Мне было неинтересно примкнуть к сонму влюбленных, потерпевших поражение в любви: их число (огромное) не облегчало моего страдания – мое растворение в них, в огромной массе нелюбимых, не привлекало, а вот растворение даже среди отвергнутых с первой повестью меня куда больше манило и грело. Втайне я, вероятно, ждал, что если откажут, то приобщение одного отказа к другому поглотит меня в некоей убаюкивающей тоске всех начинающих авторов, этих перышек на ветру.

Неудивительно, что было и внешнее совмещение, когда, набродившись час за часом по Страстному бульвару до изнеможения и дрожи в ногах, я садился на скамейку, отдыхал – и вот, рассматривая поток московских машин, вдруг видел грузовую, и даже номер был схож с номером машины Василия, так что тут же, у чугунной ограды Страстного бульвара, Василий останавливал свой битый грузовик, выходил (я не мог спутать его походку) и объяснялся с милиционером: «Ну ты!..» – натягивал ему милицейскую фуражку на уши, а потом вразвалку шел к моей скамейке, ко мне и сердито говорил: «Ну что расселся.

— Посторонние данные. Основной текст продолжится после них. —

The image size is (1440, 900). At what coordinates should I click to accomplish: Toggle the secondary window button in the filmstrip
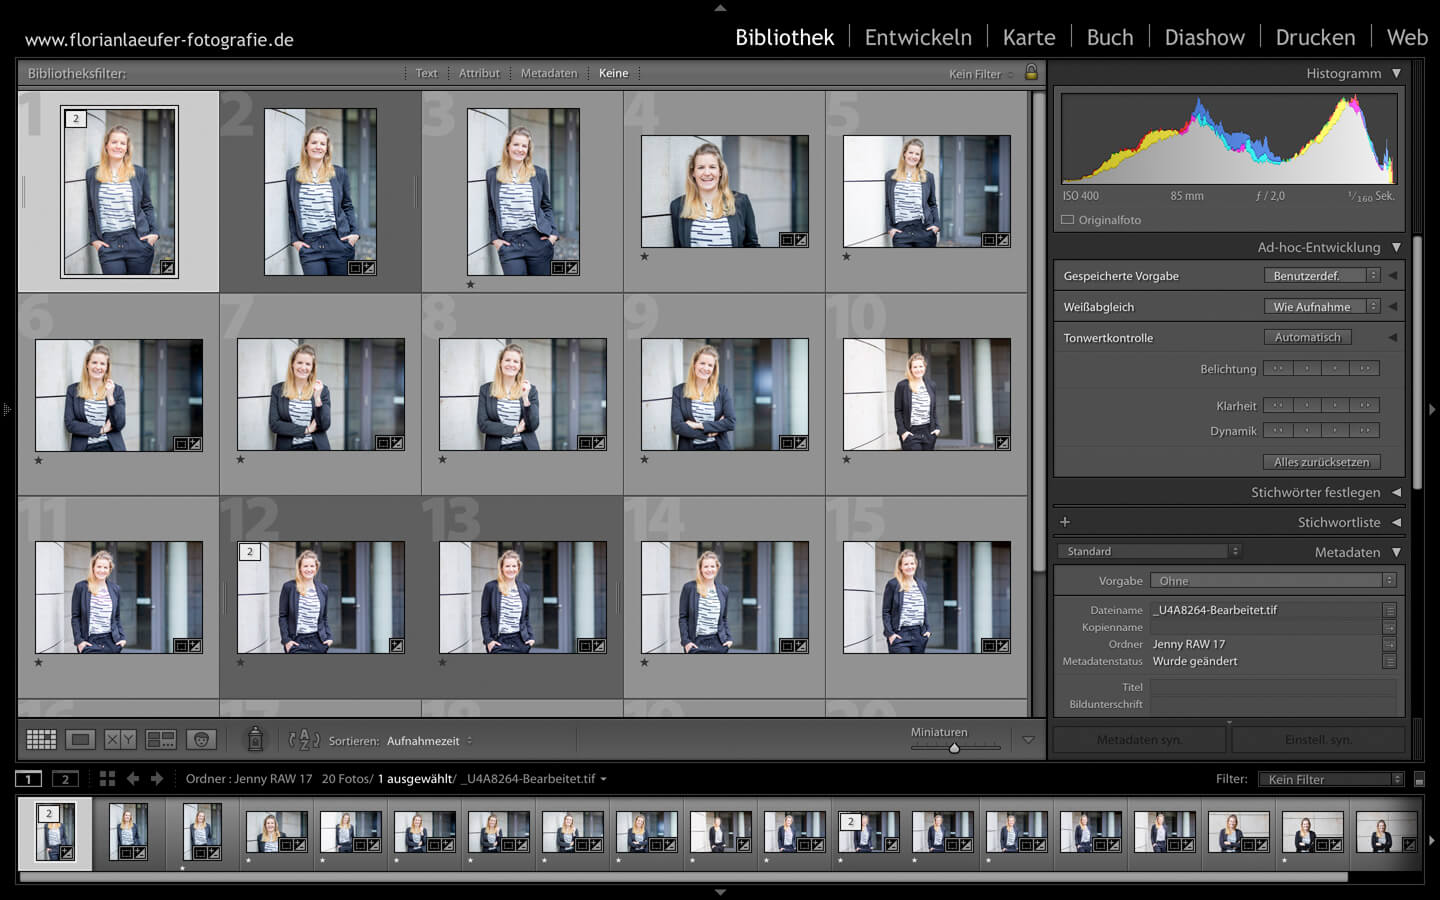coord(64,778)
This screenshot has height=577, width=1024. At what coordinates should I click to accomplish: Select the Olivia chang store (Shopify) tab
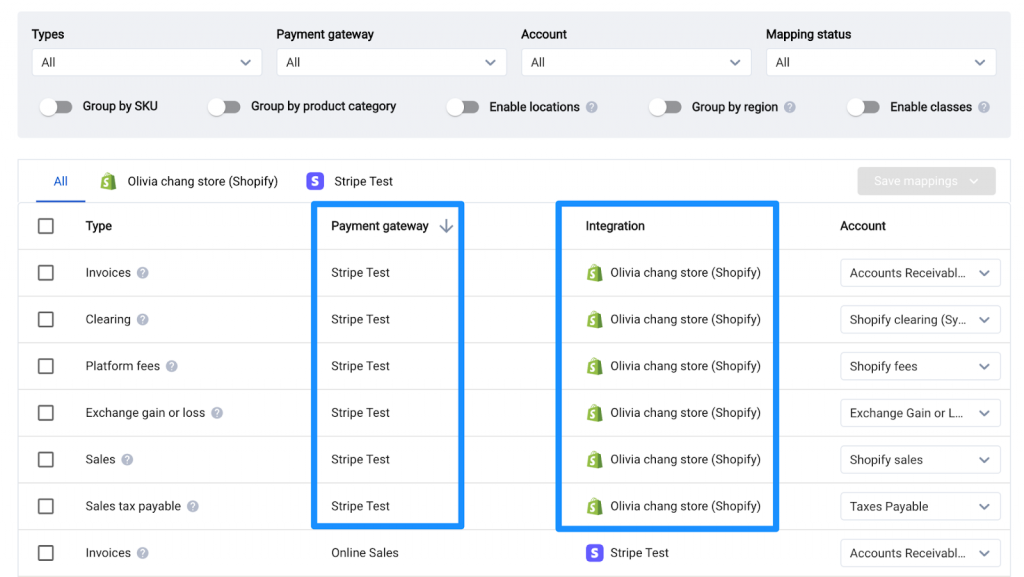[x=189, y=181]
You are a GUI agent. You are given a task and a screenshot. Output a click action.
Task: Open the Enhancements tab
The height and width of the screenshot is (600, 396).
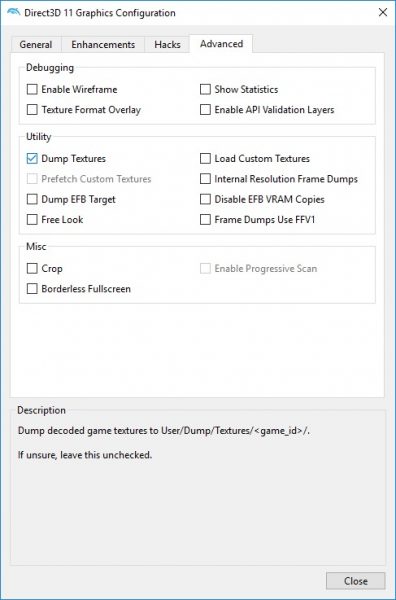click(x=103, y=44)

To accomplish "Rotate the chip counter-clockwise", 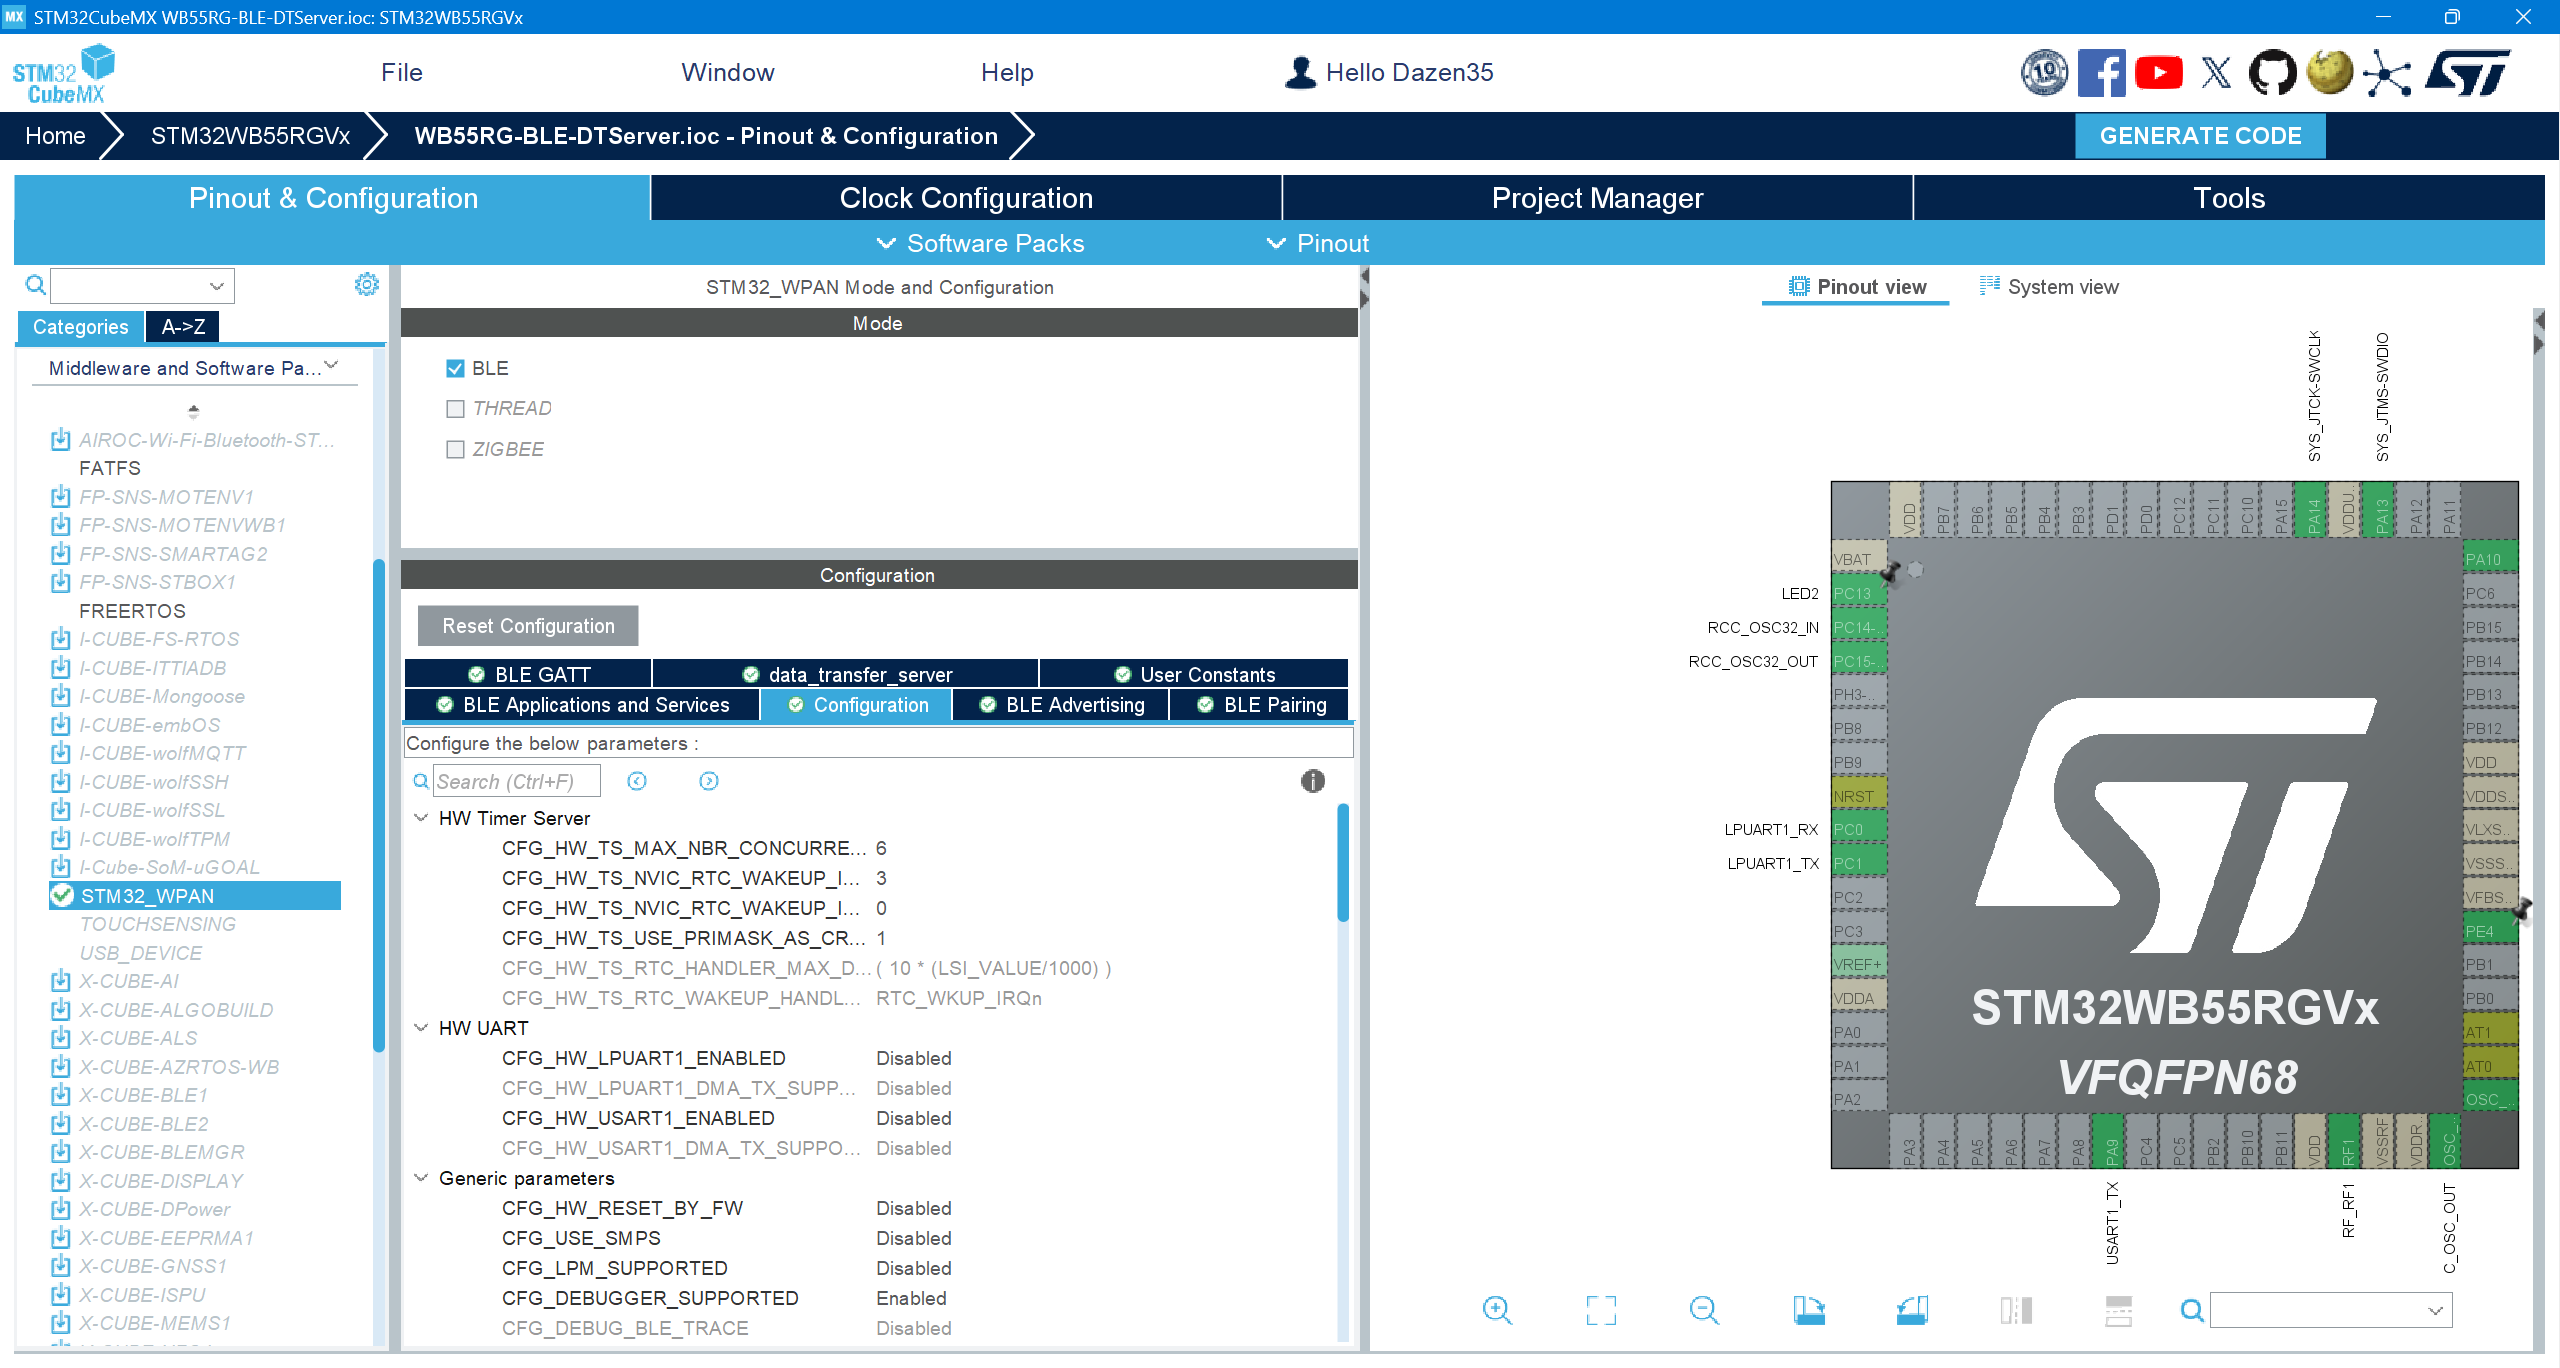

Поехали – Лерка в машине ждет!..»

* * *

И там и тут в редакциях толстых и тонких журналов редакторы отделов, как правило женщины средних лет, приветливо всем нам улыбались: они словно бы знали (и, может быть, правда знали) весь многовековой опыт того, как проходит отвергнутая любовь, как переходит и сущностно перерастает отвергнутое чувство в неотвергнутую (или отвергнутую лишь поначалу) рукопись начинающего поэта или прозаика. Ласковый и понимающий взгляд этих женщин, не перебивая, так мягко расслаблял, успокаивал: все пройдет, все в этой жизни проходит.

* * *

«Как нет?.. Но ведь он был? » – только и переспросил я о главном редакторе, а мне ответили: «Вот именно».

В какой-то улочке, после потрясения, хотел порвать, но не рвалась, плохо рвалась, и тогда я выбросил рукопись. Я еще не знал, что отставание многообразно, но уже предощущал, что оно всегда личное и что оно надолго, что будет мне досаднее и хуже на душе, если под самый занавес журнала еще не смененный, но уже потерявший значение зав. прозой (добродушный мужчина или милая женщина средних лет) отклонит повесть.